Пальцы сами сжались на кружке. Чай давно остыл, но кружка была тёплая от ладоней.
– Хорошо.
– И ещё, – добавила тётка, и голос стал чуть мягче. – Олеся будет к времени, когда автобусы ходят. Дверь ей открой. И не пугайся, если она начнёт командовать. Она так страх прячет.

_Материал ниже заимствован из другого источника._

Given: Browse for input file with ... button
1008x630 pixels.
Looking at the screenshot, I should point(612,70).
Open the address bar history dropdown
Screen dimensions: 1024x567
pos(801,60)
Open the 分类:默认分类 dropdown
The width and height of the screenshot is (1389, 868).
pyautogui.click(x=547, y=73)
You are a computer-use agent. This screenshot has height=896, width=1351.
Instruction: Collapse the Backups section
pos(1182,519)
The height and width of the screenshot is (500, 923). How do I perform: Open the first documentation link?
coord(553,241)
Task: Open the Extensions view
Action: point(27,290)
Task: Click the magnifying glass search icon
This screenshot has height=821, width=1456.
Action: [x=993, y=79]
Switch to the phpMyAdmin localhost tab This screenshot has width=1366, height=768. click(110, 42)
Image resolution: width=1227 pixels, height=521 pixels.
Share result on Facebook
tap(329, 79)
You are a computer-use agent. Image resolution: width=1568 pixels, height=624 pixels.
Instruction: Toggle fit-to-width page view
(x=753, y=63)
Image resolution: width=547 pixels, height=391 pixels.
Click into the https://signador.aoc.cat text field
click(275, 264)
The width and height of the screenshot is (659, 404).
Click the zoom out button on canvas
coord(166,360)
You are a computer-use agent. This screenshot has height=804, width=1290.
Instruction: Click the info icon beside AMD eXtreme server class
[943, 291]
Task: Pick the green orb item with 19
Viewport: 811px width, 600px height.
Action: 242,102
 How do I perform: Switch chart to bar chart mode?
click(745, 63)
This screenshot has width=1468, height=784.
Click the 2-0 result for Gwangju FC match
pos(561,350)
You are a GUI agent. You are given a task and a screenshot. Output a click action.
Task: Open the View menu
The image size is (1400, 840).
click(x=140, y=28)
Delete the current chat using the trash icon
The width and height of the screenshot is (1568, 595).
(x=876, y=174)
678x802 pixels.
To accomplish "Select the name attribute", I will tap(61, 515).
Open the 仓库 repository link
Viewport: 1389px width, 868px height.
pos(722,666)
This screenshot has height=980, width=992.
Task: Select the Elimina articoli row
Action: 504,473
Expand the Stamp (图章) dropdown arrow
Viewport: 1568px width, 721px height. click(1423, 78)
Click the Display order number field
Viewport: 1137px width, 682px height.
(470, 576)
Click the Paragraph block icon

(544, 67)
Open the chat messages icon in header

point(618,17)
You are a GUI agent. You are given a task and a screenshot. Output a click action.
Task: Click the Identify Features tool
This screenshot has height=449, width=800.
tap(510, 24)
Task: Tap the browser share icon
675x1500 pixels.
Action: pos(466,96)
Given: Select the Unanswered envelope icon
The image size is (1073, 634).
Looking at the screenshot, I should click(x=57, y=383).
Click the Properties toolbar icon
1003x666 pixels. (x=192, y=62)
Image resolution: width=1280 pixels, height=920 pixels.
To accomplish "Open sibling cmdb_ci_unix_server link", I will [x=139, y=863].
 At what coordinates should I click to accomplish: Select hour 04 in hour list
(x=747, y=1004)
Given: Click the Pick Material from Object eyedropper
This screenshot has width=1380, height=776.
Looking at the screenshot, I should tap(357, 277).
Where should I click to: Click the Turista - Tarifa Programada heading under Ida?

Хотелось спросить про деревню, про дорогу, про сумку, про то, чем едет. Но сейчас речь была не про дорогу. Речь была о том, что у семьи снова зашевелилось старое. И выбрало город.
– Ты сама не боишься? – спросилось.
Настасья Петровна фыркнула.
– Я в жизни боюсь только одного: что опять промолчу. Всё, Вера. Я на проводе. Если что – звони. Только не плачь в трубку. Я этого не люблю.
– Ладно.
Разговор оборвался. Телефон лег на стол. Фото Пелагеи осталось на экране. Платок. Глаза. Прямая линия губ.
Осколок завернулся обратно в ткань. Ниточка легла туда же. Платок ушёл в небольшой пакет из ящика. Пакет шуршал недовольно, будто тоже не одобрял эти ночные занятия.
В коридоре снова щёлкнуло. Теперь как будто кто-то пальцем стукнул по стеклу в серванте.
Взгляд сам потянулся в сторону комнаты с портретом Сергея Николаевича. Там темно. Но будто оттуда идёт спокойствие. Не чужое. Домашнее.
– Поняла, – тихо сказалось в пустоту. – Список, значит.
На кухне щёлкнул выключатель на чайнике, хотя к нему никто не подходил. Просто короткий щелчок, как точка в конце фразы.
Ночник погас. Кровать приняла тело. Глаза не закрывались сразу, но слова в голове уже не крутились. Остались детали: трещина на стекле, холод возле сцены, ниточка на осколке и старое фото женщины в платке.
И одна фраза тётки Настасьи, которая теперь звучала не голосом, а ощущением:
В городе всплыло то, что мы считали похороненным.